# INSTRUCTION
Reproduce the rows below verbatim, starting at the line that contains "249x174 pixels. At" and ending with the final line of the rows.
-- Start of PROVIDED DATA --
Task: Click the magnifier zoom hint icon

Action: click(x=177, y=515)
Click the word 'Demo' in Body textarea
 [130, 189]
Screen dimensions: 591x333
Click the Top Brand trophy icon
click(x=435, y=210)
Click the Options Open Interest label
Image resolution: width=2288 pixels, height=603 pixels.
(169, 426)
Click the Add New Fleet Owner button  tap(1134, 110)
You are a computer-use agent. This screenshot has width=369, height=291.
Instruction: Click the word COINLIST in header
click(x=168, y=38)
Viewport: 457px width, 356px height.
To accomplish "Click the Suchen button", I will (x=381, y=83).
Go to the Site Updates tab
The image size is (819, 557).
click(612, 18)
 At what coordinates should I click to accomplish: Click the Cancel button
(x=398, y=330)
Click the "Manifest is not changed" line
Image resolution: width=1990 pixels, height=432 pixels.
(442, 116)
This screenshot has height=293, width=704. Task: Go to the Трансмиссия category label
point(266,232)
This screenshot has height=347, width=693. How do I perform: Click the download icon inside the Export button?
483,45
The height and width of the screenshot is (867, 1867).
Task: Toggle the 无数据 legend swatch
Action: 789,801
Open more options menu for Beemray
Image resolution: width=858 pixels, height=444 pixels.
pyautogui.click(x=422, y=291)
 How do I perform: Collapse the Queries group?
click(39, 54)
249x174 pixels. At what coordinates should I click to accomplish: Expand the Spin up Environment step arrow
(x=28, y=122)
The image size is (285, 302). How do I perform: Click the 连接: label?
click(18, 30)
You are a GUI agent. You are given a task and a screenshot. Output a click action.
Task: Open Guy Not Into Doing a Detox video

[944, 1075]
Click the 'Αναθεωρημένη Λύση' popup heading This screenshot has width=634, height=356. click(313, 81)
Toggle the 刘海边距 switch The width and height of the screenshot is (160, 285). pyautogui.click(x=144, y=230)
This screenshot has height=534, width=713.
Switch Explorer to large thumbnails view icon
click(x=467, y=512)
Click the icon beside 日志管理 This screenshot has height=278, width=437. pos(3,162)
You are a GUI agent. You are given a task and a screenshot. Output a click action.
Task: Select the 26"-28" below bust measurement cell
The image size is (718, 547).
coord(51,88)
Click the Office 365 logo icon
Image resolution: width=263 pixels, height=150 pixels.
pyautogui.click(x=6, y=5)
-- End of PROVIDED DATA --
# RESPONSE
249x174 pixels. At what coordinates should I click to accomplish: Expand the Spin up Environment step arrow
(x=28, y=122)
The image size is (285, 302). How do I perform: Click the 连接: label?
click(18, 30)
You are a GUI agent. You are given a task and a screenshot. Output a click action.
Task: Open Guy Not Into Doing a Detox video

[944, 1075]
Click the 'Αναθεωρημένη Λύση' popup heading This screenshot has width=634, height=356. click(313, 81)
Toggle the 刘海边距 switch The width and height of the screenshot is (160, 285). pyautogui.click(x=144, y=230)
This screenshot has height=534, width=713.
Switch Explorer to large thumbnails view icon
click(x=467, y=512)
Click the icon beside 日志管理 This screenshot has height=278, width=437. pos(3,162)
You are a GUI agent. You are given a task and a screenshot. Output a click action.
Task: Select the 26"-28" below bust measurement cell
The image size is (718, 547).
coord(51,88)
Click the Office 365 logo icon
Image resolution: width=263 pixels, height=150 pixels.
pyautogui.click(x=6, y=5)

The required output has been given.